Dear CEOs, Get Input Early
Early-stage companies require founders to be deeply hands-on in product, sales, and marketing. But there’s one area that gets far less early attention, even in great companies: Post-sale.
CUSTOMER EXPERIENCECUSTOMER SUCCESS
Joseph Loria
11/19/20252 min read


There’s a quote from a recent SaaStr piece that stuck with me:
“Most first-time founders today can do everything — code, sell, support, upsell, even hack marketing. And so they keep doing everything, even after they hire people.”
It’s true. Not because founders crave control, but because early-stage companies require founders to be deeply hands-on in product, sales, and marketing. Those are the natural areas of focus.
But there’s one area that gets far less early attention, even in great companies: Post-sale. You know, that part of the business that determines renewals, expansion, customer health, and long-term revenue.
It’s not because CEOs are overlooking it.

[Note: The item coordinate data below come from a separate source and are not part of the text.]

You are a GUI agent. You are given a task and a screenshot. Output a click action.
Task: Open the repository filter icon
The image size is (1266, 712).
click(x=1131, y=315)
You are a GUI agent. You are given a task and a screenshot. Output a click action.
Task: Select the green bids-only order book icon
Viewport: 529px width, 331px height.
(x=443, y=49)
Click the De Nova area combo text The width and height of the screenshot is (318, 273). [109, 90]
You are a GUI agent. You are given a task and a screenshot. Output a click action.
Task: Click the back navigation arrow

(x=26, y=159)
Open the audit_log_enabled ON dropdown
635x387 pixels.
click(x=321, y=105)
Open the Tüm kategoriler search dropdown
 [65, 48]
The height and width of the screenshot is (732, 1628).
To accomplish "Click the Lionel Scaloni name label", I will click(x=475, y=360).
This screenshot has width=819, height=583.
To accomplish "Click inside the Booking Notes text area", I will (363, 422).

It’s just because, in the first few million of ARR, post-sale simply isn’t where they’ve spent the most time.
That’s normal and expected, but as the company matures, it becomes a problem if nothing changes.

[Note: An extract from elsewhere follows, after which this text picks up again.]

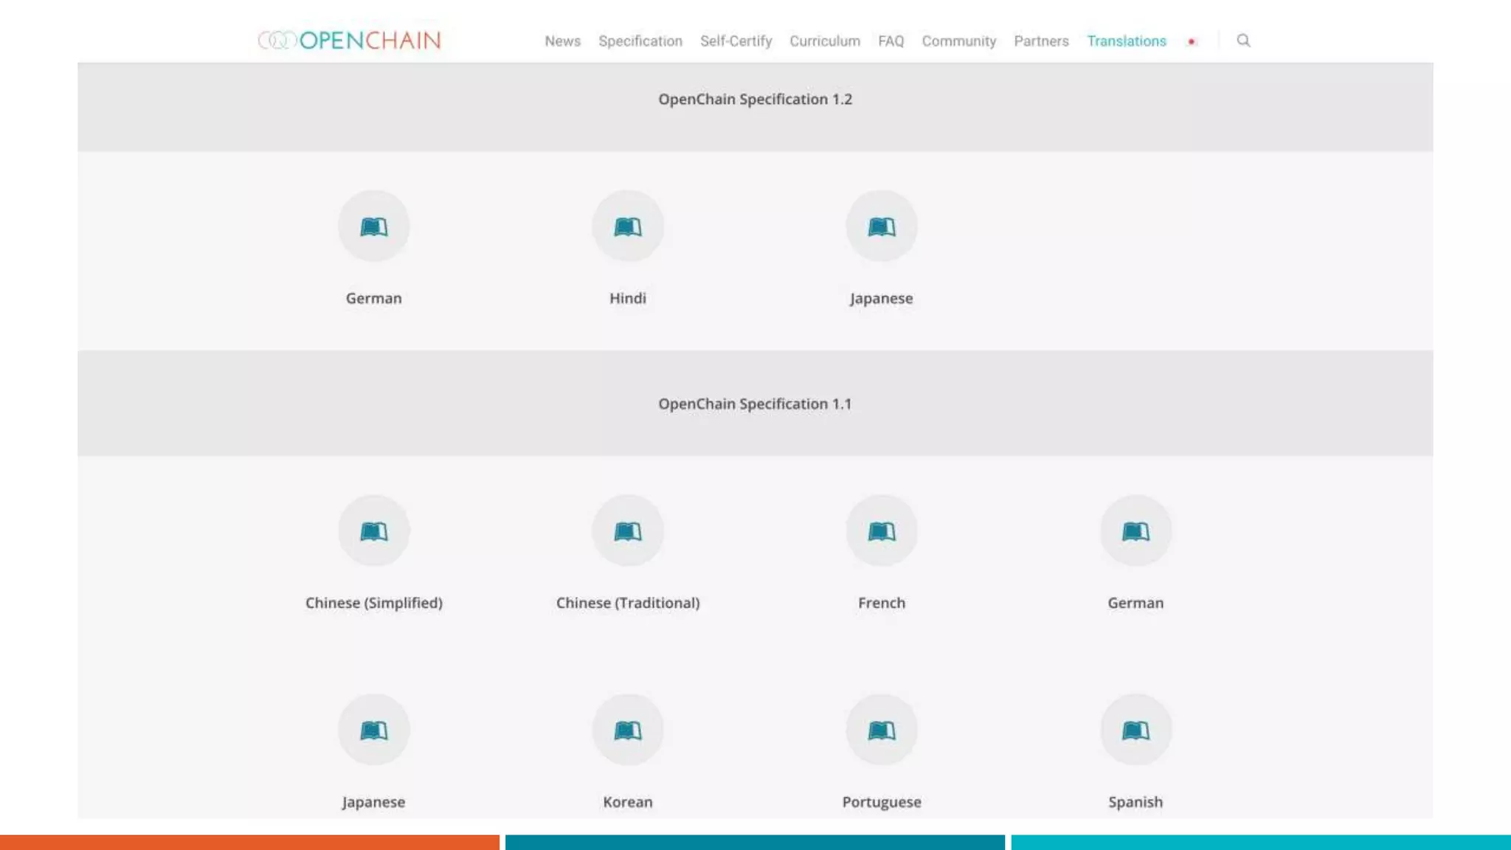Viewport: 1511px width, 850px height.
Task: Go to the Self-Certify page
Action: click(736, 41)
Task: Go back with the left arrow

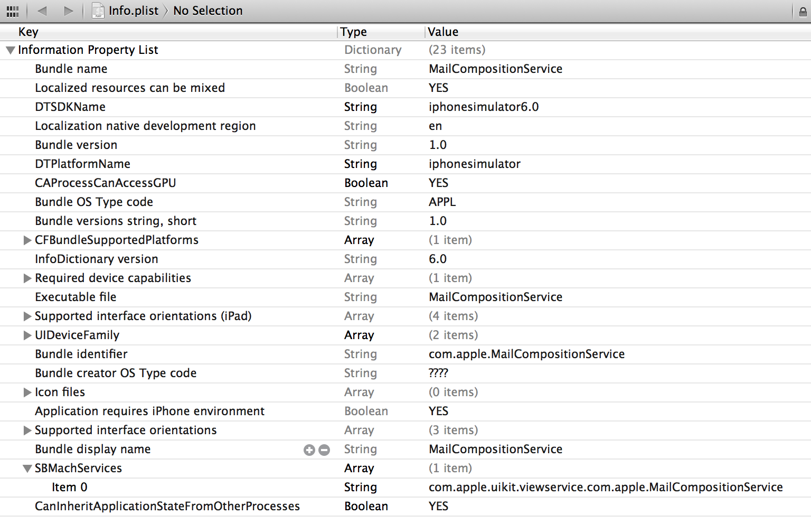Action: (42, 11)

Founders have strong instincts for product and sales because they’ve lived those motions every day. But post-sale is different:
Value delivery happens across many touchpoints.

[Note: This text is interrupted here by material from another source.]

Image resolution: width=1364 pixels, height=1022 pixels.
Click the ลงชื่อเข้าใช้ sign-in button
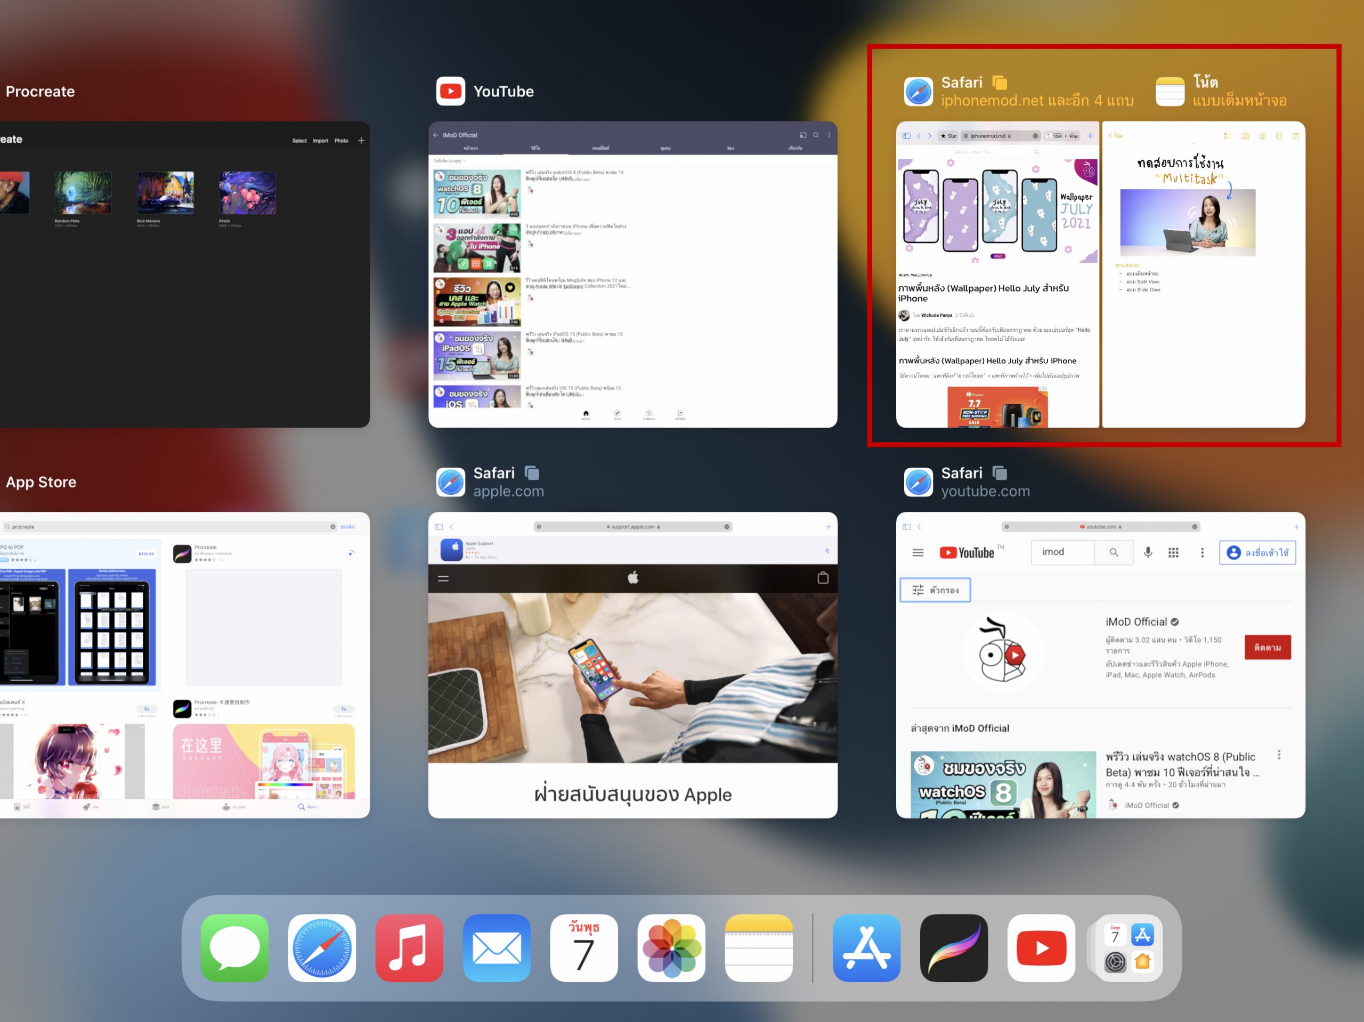coord(1257,552)
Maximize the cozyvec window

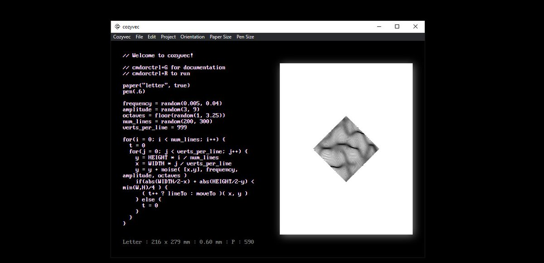point(397,27)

Signals can be quieter and more subtle.
Problems don’t shout, they accumulate.
Risk shows up months before revenue loss does.
And customer sentiment rarely matches customer health.
By the time churn shows up in the numbers, it’s been happening invisibly for a while.
Not because the CEO missed anything, but because post-sale visibility just works differently than sales or product visibility.
This is where outside input makes a huge difference. Not necessarily a hire or major investment, just an objective perspective from someone who knows what to look for:
Where value is (and isn’t) being delivered
What customer health actually looks like
Where teams unintentionally rely on the founder
How much onboarding impacts future renewals
Which accounts are quietly drifting
That perspective can come from:
A trusted coach or seasoned advisor
A peer founder who’s been through it
An experienced fractional leader
Even a colleague with bandwidth to dig in
The format doesn’t matter. What does is having someone not immersed in the day-to-day bring clarity to the parts of the customer journey that are hardest to see from too close up.
The goal? To create confidence…
to know where the post-sale engine is strong.
to hand things off without fear of surprises.
to prepare the environment for future leaders.
that customers are actually getting the value the product promises.
When CEOs get this clarity early, scaling becomes far more predictable, far more profitable, and far less stressful.